> **Your instructions**
Each line from the one with "Screen dimensions: 778x1224" through the last line of the records must be output exactly, both ends included.

> **Records for the task**
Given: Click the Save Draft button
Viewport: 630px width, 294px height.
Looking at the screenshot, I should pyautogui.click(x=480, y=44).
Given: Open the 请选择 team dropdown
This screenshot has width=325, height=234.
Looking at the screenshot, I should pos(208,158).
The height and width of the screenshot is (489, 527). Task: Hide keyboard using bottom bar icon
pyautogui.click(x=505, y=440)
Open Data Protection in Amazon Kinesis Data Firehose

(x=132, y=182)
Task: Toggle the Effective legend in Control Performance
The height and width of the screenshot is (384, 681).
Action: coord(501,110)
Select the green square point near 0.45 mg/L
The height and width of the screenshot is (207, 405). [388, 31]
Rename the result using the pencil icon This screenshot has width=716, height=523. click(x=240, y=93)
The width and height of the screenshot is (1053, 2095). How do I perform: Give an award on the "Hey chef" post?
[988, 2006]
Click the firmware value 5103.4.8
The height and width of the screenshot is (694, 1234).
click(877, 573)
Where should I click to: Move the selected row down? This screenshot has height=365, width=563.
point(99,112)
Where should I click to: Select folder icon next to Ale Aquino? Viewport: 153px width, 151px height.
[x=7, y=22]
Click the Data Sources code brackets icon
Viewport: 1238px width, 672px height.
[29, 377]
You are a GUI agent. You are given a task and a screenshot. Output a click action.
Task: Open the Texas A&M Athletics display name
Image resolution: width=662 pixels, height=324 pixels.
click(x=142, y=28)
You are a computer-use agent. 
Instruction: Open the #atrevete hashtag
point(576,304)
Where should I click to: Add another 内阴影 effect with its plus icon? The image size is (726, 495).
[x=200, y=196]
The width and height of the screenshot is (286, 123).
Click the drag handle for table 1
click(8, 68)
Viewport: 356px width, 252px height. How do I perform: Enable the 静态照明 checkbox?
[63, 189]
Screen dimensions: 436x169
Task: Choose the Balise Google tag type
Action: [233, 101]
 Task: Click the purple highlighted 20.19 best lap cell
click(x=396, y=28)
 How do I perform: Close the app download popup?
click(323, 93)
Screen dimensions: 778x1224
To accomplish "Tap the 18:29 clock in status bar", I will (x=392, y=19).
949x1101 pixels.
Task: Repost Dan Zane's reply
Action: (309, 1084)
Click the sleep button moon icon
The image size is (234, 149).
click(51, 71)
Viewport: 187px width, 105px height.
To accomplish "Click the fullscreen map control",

> **Answer to this exercise**
Screen dimensions: 778x1224
To accomplish "Tap the 18:29 clock in status bar", I will (x=392, y=19).
949x1101 pixels.
Task: Repost Dan Zane's reply
Action: (309, 1084)
Click the sleep button moon icon
The image size is (234, 149).
click(51, 71)
Viewport: 187px width, 105px height.
To accomplish "Click the fullscreen map control",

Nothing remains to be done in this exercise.